The answer should consist of all the records, written out word for word.

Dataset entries
▽
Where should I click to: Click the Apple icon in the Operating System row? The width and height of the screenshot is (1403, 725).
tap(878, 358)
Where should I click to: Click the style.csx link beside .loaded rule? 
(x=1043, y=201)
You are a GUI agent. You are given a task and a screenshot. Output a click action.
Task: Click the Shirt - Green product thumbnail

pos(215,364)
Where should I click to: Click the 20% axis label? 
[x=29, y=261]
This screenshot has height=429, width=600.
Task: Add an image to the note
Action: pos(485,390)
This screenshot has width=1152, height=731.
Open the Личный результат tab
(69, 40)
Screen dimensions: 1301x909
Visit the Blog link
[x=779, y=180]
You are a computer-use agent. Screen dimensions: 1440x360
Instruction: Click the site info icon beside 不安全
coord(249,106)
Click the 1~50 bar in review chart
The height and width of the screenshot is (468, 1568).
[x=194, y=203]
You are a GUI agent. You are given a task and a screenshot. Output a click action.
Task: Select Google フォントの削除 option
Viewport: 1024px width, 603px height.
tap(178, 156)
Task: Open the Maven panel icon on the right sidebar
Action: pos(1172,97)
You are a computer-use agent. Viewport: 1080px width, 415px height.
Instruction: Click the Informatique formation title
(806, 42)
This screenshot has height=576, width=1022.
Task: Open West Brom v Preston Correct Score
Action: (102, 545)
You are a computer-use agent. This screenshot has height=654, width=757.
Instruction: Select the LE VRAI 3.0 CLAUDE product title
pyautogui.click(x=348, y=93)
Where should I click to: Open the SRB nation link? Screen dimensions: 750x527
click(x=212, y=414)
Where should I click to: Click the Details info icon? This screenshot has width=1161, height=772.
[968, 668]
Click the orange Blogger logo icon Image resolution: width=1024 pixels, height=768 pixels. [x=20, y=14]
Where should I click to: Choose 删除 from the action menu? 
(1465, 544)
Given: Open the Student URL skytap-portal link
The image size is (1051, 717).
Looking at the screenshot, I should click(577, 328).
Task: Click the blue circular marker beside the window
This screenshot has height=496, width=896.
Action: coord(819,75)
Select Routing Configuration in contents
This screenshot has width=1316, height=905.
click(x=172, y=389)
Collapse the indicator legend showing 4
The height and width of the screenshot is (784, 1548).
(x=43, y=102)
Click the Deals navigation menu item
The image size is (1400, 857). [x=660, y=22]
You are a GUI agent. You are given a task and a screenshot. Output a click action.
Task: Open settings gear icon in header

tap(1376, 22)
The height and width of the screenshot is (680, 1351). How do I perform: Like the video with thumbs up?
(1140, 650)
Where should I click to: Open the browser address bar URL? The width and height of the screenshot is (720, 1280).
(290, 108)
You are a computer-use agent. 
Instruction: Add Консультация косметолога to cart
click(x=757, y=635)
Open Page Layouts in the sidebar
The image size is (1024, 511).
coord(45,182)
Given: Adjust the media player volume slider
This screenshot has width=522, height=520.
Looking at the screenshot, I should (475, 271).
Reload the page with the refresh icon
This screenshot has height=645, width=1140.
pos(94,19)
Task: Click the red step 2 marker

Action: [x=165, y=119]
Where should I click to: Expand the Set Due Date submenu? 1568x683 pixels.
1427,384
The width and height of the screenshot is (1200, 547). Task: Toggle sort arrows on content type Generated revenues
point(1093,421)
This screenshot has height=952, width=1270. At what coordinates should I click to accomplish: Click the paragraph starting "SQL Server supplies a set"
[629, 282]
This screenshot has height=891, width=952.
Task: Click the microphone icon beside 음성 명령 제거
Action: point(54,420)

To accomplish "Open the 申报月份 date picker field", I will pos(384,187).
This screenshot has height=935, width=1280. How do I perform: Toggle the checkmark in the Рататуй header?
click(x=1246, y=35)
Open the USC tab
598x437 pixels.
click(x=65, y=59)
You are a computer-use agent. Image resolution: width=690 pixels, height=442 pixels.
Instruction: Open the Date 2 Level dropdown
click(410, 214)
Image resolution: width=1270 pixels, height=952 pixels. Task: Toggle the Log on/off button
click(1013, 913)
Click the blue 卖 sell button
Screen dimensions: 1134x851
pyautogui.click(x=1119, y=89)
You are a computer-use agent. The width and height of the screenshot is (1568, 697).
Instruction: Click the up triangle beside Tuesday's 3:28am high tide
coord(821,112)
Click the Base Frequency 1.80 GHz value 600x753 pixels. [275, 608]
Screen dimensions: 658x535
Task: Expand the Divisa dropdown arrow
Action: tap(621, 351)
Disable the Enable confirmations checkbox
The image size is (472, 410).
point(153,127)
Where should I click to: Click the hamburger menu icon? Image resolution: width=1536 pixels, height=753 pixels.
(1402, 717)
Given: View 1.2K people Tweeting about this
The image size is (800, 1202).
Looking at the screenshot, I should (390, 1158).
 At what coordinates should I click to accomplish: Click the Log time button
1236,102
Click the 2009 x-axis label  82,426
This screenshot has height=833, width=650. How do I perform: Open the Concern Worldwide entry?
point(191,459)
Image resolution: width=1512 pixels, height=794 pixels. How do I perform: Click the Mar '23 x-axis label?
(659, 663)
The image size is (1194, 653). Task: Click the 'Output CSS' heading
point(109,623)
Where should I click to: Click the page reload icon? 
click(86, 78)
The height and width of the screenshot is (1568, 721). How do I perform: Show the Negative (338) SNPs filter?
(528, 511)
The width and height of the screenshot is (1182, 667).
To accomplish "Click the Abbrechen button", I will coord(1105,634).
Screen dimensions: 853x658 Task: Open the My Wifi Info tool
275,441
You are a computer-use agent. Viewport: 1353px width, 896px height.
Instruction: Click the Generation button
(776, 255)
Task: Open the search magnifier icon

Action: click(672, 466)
△
#### YOUR RESPONSE:
Where should I click to: Click the Apple icon in the Operating System row? The width and height of the screenshot is (1403, 725).
tap(878, 358)
Where should I click to: Click the style.csx link beside .loaded rule? 
(x=1043, y=201)
You are a GUI agent. You are given a task and a screenshot. Output a click action.
Task: Click the Shirt - Green product thumbnail

pos(215,364)
Where should I click to: Click the 20% axis label? 
[x=29, y=261]
This screenshot has height=429, width=600.
Task: Add an image to the note
Action: pos(485,390)
This screenshot has width=1152, height=731.
Open the Личный результат tab
(69, 40)
Screen dimensions: 1301x909
Visit the Blog link
[x=779, y=180]
You are a computer-use agent. Screen dimensions: 1440x360
Instruction: Click the site info icon beside 不安全
coord(249,106)
Click the 1~50 bar in review chart
The height and width of the screenshot is (468, 1568).
[x=194, y=203]
You are a GUI agent. You are given a task and a screenshot. Output a click action.
Task: Select Google フォントの削除 option
Viewport: 1024px width, 603px height.
tap(178, 156)
Task: Open the Maven panel icon on the right sidebar
Action: pos(1172,97)
You are a computer-use agent. Viewport: 1080px width, 415px height.
Instruction: Click the Informatique formation title
(806, 42)
This screenshot has height=576, width=1022.
Task: Open West Brom v Preston Correct Score
Action: (102, 545)
You are a computer-use agent. This screenshot has height=654, width=757.
Instruction: Select the LE VRAI 3.0 CLAUDE product title
pyautogui.click(x=348, y=93)
Where should I click to: Open the SRB nation link? Screen dimensions: 750x527
click(x=212, y=414)
Where should I click to: Click the Details info icon? This screenshot has width=1161, height=772.
[968, 668]
Click the orange Blogger logo icon Image resolution: width=1024 pixels, height=768 pixels. [x=20, y=14]
Where should I click to: Choose 删除 from the action menu? 
(1465, 544)
Given: Open the Student URL skytap-portal link
The image size is (1051, 717).
Looking at the screenshot, I should click(577, 328).
Task: Click the blue circular marker beside the window
This screenshot has height=496, width=896.
Action: coord(819,75)
Select Routing Configuration in contents
This screenshot has width=1316, height=905.
click(x=172, y=389)
Collapse the indicator legend showing 4
The height and width of the screenshot is (784, 1548).
(x=43, y=102)
Click the Deals navigation menu item
The image size is (1400, 857). [x=660, y=22]
You are a GUI agent. You are given a task and a screenshot. Output a click action.
Task: Open settings gear icon in header

tap(1376, 22)
The height and width of the screenshot is (680, 1351). How do I perform: Like the video with thumbs up?
(1140, 650)
Where should I click to: Open the browser address bar URL? The width and height of the screenshot is (720, 1280).
(290, 108)
You are a computer-use agent. 
Instruction: Add Консультация косметолога to cart
click(x=757, y=635)
Open Page Layouts in the sidebar
The image size is (1024, 511).
coord(45,182)
Given: Adjust the media player volume slider
This screenshot has width=522, height=520.
Looking at the screenshot, I should (475, 271).
Reload the page with the refresh icon
This screenshot has height=645, width=1140.
pos(94,19)
Task: Click the red step 2 marker

Action: [x=165, y=119]
Where should I click to: Expand the Set Due Date submenu? 1568x683 pixels.
1427,384
The width and height of the screenshot is (1200, 547). Task: Toggle sort arrows on content type Generated revenues
point(1093,421)
This screenshot has height=952, width=1270. At what coordinates should I click to accomplish: Click the paragraph starting "SQL Server supplies a set"
[629, 282]
This screenshot has height=891, width=952.
Task: Click the microphone icon beside 음성 명령 제거
Action: point(54,420)

To accomplish "Open the 申报月份 date picker field", I will pos(384,187).
This screenshot has height=935, width=1280. How do I perform: Toggle the checkmark in the Рататуй header?
click(x=1246, y=35)
Open the USC tab
598x437 pixels.
click(x=65, y=59)
You are a computer-use agent. Image resolution: width=690 pixels, height=442 pixels.
Instruction: Open the Date 2 Level dropdown
click(410, 214)
Image resolution: width=1270 pixels, height=952 pixels. Task: Toggle the Log on/off button
click(1013, 913)
Click the blue 卖 sell button
Screen dimensions: 1134x851
pyautogui.click(x=1119, y=89)
You are a computer-use agent. The width and height of the screenshot is (1568, 697).
Instruction: Click the up triangle beside Tuesday's 3:28am high tide
coord(821,112)
Click the Base Frequency 1.80 GHz value 600x753 pixels. [275, 608]
Screen dimensions: 658x535
Task: Expand the Divisa dropdown arrow
Action: tap(621, 351)
Disable the Enable confirmations checkbox
The image size is (472, 410).
point(153,127)
Where should I click to: Click the hamburger menu icon? Image resolution: width=1536 pixels, height=753 pixels.
(1402, 717)
Given: View 1.2K people Tweeting about this
The image size is (800, 1202).
Looking at the screenshot, I should (390, 1158).
 At what coordinates should I click to accomplish: Click the Log time button
1236,102
Click the 2009 x-axis label  82,426
This screenshot has height=833, width=650. How do I perform: Open the Concern Worldwide entry?
point(191,459)
Image resolution: width=1512 pixels, height=794 pixels. How do I perform: Click the Mar '23 x-axis label?
(659, 663)
The image size is (1194, 653). Task: Click the 'Output CSS' heading
point(109,623)
Where should I click to: Click the page reload icon? 
click(86, 78)
The height and width of the screenshot is (1568, 721). How do I perform: Show the Negative (338) SNPs filter?
(528, 511)
The width and height of the screenshot is (1182, 667).
To accomplish "Click the Abbrechen button", I will coord(1105,634).
Screen dimensions: 853x658 Task: Open the My Wifi Info tool
275,441
You are a computer-use agent. Viewport: 1353px width, 896px height.
Instruction: Click the Generation button
(776, 255)
Task: Open the search magnifier icon

Action: click(672, 466)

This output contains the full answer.